━━━ THE INPUT

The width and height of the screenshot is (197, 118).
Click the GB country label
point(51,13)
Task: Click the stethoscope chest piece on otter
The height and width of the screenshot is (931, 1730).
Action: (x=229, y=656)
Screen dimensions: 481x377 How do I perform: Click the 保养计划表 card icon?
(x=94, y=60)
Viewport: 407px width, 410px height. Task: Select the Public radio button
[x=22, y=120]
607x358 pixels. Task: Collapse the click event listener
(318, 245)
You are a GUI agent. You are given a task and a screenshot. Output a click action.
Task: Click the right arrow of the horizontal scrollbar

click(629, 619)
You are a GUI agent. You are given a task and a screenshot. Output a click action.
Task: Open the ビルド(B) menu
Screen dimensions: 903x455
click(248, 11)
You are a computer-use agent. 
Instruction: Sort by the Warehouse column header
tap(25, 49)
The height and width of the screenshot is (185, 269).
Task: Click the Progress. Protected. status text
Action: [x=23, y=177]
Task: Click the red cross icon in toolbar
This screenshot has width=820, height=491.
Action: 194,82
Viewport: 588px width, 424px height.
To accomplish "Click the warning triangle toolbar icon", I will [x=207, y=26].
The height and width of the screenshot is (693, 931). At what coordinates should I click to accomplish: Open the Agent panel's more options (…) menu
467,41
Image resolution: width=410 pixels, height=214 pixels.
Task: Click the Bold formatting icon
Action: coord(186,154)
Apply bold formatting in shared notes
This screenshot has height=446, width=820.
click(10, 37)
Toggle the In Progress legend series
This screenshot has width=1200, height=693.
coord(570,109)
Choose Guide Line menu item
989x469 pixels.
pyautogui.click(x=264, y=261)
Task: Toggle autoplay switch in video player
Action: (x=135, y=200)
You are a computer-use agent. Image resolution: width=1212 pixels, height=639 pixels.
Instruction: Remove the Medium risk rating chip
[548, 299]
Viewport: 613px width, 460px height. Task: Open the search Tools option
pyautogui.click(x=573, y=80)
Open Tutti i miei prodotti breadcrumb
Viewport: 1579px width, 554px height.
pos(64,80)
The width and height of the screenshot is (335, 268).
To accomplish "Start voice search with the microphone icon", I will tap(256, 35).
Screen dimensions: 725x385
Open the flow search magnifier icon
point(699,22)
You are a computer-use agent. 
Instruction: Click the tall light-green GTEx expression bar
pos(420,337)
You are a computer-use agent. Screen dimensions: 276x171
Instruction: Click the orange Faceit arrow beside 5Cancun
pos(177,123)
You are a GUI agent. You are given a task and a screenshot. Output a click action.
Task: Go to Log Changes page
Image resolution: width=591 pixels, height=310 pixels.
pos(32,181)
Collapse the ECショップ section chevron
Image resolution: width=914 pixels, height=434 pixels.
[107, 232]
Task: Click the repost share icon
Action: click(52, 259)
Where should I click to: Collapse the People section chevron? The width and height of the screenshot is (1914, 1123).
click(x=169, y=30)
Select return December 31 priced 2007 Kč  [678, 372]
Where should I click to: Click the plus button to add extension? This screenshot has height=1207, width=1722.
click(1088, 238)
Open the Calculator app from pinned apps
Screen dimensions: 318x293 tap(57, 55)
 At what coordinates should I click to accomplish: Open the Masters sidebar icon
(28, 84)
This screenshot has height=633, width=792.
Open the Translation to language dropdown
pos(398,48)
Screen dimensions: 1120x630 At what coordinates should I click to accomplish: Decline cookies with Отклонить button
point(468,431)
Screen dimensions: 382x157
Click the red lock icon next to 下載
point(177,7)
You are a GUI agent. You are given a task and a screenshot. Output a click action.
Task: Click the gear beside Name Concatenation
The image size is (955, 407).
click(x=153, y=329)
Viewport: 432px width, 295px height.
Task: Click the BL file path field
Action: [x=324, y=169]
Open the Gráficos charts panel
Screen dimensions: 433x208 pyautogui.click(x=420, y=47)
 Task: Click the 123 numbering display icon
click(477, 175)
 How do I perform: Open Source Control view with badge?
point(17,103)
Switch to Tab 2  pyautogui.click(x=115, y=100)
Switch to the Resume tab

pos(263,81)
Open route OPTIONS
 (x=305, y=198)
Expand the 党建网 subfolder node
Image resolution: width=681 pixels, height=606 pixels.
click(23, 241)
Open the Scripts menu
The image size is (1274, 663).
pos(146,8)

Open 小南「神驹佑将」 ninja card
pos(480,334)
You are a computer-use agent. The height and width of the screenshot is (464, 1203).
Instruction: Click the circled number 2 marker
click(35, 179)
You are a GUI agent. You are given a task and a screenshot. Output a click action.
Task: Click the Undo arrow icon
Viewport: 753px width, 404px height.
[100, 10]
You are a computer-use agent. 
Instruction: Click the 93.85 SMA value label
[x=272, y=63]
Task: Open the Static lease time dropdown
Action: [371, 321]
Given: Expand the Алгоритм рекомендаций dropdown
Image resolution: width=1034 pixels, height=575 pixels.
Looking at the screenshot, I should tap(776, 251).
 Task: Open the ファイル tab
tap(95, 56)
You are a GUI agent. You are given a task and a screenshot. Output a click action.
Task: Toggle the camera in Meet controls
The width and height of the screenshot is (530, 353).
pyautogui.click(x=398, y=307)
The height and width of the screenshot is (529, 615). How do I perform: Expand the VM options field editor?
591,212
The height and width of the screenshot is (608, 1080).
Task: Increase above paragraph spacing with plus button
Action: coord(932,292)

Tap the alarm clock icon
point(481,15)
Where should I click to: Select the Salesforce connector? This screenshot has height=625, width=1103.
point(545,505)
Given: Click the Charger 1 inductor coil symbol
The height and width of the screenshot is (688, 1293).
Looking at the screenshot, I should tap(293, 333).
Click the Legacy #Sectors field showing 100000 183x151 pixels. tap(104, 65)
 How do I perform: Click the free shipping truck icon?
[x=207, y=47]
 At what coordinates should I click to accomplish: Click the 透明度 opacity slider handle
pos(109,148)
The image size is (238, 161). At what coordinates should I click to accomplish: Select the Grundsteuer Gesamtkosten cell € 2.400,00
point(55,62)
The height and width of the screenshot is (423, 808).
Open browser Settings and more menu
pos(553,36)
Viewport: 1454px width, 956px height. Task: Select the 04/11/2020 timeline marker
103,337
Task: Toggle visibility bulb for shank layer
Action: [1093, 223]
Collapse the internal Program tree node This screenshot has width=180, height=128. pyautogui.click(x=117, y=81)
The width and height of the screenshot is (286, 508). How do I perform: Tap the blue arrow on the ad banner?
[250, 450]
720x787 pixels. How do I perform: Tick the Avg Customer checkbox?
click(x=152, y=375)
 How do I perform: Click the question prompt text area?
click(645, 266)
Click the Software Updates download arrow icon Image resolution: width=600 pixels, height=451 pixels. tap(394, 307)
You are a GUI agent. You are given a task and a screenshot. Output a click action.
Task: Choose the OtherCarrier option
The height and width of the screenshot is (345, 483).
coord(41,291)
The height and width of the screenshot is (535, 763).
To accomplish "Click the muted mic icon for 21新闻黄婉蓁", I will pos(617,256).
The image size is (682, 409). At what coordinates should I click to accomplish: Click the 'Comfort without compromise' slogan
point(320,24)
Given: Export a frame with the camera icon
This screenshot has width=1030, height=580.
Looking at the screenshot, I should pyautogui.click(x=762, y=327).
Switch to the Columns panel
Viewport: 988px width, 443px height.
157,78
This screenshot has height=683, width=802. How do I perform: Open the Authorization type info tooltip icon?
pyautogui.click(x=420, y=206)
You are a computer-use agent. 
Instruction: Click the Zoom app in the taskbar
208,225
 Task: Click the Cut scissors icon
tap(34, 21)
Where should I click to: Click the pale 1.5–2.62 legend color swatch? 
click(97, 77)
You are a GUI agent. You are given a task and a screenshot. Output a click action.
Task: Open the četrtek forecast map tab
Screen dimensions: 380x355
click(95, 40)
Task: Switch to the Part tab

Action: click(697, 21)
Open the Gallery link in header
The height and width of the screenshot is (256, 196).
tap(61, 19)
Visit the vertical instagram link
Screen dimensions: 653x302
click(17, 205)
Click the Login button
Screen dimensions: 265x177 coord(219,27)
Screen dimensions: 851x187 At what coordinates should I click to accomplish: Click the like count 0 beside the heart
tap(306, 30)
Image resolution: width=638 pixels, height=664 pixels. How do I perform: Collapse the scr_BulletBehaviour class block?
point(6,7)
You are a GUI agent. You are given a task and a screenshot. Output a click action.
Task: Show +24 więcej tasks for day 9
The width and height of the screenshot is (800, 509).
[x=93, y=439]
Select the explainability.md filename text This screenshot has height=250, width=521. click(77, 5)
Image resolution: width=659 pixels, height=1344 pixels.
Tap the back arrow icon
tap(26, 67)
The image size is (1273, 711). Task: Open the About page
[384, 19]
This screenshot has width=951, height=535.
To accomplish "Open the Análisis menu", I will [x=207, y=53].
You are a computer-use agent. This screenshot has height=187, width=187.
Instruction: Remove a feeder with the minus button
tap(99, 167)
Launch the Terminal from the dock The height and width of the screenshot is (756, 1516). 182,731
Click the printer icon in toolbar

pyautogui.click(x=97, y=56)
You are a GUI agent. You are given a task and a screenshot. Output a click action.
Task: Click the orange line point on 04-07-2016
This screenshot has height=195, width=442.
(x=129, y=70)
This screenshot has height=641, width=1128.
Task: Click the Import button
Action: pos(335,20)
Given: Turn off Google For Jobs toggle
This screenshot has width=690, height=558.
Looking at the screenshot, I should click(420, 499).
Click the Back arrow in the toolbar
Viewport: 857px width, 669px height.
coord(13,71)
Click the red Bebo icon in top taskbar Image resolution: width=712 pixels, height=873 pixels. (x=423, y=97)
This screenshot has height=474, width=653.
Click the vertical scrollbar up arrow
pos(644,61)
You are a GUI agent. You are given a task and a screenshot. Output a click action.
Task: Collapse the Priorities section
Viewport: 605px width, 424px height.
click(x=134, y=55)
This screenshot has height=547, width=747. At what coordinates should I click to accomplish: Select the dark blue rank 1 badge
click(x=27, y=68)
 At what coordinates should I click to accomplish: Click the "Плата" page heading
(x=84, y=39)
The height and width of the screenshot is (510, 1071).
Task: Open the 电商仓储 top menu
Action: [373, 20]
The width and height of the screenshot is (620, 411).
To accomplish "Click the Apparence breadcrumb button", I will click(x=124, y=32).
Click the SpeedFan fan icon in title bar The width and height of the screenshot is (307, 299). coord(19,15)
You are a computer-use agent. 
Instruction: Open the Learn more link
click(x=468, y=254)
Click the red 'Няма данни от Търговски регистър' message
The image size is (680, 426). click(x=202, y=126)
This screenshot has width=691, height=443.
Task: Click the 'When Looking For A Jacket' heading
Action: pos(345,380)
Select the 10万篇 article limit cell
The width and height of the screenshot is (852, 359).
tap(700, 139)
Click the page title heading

━━━━━━

| WHAT IS NEEDED |
Give back, unchanged, the entries starting with the line that contains "Click the printer icon in toolbar" and going on through the line that contains "will click(x=124, y=32).", including both of those lines.

| TASK RESPONSE |
Click the printer icon in toolbar

pyautogui.click(x=97, y=56)
You are a GUI agent. You are given a task and a screenshot. Output a click action.
Task: Click the orange line point on 04-07-2016
This screenshot has height=195, width=442.
(x=129, y=70)
This screenshot has height=641, width=1128.
Task: Click the Import button
Action: pos(335,20)
Given: Turn off Google For Jobs toggle
This screenshot has width=690, height=558.
Looking at the screenshot, I should click(420, 499).
Click the Back arrow in the toolbar
Viewport: 857px width, 669px height.
coord(13,71)
Click the red Bebo icon in top taskbar Image resolution: width=712 pixels, height=873 pixels. (x=423, y=97)
This screenshot has height=474, width=653.
Click the vertical scrollbar up arrow
pos(644,61)
You are a GUI agent. You are given a task and a screenshot. Output a click action.
Task: Collapse the Priorities section
Viewport: 605px width, 424px height.
click(x=134, y=55)
This screenshot has height=547, width=747. At what coordinates should I click to accomplish: Select the dark blue rank 1 badge
click(x=27, y=68)
 At what coordinates should I click to accomplish: Click the "Плата" page heading
(x=84, y=39)
The height and width of the screenshot is (510, 1071).
Task: Open the 电商仓储 top menu
Action: [373, 20]
The width and height of the screenshot is (620, 411).
To accomplish "Click the Apparence breadcrumb button", I will click(x=124, y=32).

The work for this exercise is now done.